Consumer group asks FERC to block sale of Entergy's Fitzpatrick nuke plant to Exelon
Public Citizen has filed a complaint urging the Federal Energy Regulatory Commission to reject Exelon’s bid to buy Entergy’s FitzPatrick nuclear plant in New York.
The national consumer advocacy group argues that the power companies filed an incomplete application because they omitted references to New York State’s $8 billion nuclear subsidy in their filing.
Public Citizen argues Exelon is interested only in the financial value of the subsidy, which the group says does not conform to FERC rules, and says that the power companies should resubmit their market power analysis to account for the value of the subsidy.
Entergy was considering closing the 838 MW FitzPatrick nuclear plant in Oswego before New York Gov. Andrew Cuomo proposed a Zero Emission Credit (ZEC) subsidy that would allocate about $8 billion over 12 years to three of the state's nuclear power stations. The Public Service Commission unanimously approved the proposal in August.
As welcome as the subsidy may be for Entergy and Exelon, it may prove a problem, if Public Citizen’s complaint gets traction in Washington.
The watchdog group says the value of the subsidy was not accounted for in the merger application the companies filed, and it is urging FERC to require them to redo their market power analysis for fresh scrutiny.

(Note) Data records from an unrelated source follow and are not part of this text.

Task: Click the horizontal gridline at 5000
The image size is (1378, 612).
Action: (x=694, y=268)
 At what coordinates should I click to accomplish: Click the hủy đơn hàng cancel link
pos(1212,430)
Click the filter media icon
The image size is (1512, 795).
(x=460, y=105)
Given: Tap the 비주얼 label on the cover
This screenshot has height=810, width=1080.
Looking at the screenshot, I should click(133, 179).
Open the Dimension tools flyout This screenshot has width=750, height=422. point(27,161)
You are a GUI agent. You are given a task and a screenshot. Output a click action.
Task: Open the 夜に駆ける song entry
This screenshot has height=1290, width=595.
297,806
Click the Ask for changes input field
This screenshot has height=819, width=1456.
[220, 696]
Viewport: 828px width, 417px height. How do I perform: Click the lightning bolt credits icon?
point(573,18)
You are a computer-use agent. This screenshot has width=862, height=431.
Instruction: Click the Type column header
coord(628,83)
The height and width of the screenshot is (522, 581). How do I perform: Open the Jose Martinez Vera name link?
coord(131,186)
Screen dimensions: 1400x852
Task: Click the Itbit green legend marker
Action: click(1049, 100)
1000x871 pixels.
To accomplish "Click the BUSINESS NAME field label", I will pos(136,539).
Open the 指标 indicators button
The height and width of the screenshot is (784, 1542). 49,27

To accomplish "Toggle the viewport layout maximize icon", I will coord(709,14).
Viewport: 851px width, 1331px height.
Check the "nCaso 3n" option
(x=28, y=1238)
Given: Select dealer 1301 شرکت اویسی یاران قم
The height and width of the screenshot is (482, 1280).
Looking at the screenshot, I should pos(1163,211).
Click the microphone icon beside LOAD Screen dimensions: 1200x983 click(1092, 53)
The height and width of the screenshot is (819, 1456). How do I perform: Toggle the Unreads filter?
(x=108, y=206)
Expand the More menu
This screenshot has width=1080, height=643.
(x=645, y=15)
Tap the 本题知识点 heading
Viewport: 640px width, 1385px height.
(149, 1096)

Public Citizen argues that the ZEC is a vehicle for economic development and not, as the policy purports, an effort to address climate change. As such, the group says it does not conform to FERC’s rules and regulations. Once the subsidy is accounted for, Public Citizen argues the proposed merger would not likely be in the public interest.
If the deal does go through, it would add to Exelon’s New York nuclear portfolio, giving it three nuclear plants in the state. Exelon already owns the 576 MW Ginna plant and the 1,907 MW Nine Mile Point station.
“Giving billions of dollars to a single company operating three aging nuclear power plants that are no longer economically feasible is the wrong direction for New York,” Tyson Slocum, director of Public Citizen’s energy program, said in a statement.
Exelon officials issued a statement dismissing the group's complaint, saying it "raises issues completely irrelevant" to the merger.
Public Citizen filed comments in July with the PSC opposing the proposed subsidy, and it is not alone. A group of over 100 environmental and consumer groups have formed a coalition to oppose the plan, launching an online petition earlier this month and filing critical comments.
New York energy czar Richard Kauffman sharply critiqued the anti-subsidy coalition, Politico notes, calling the campaign a "cheap stunt" that offers no workable alternatives in a letter to the head of the New York Public Interest Group, one of the opposing groups.
Documents and public comments on New York's Clean Energy Standard and its nuclear subsidies are availabe under Case Number 15-E-0302.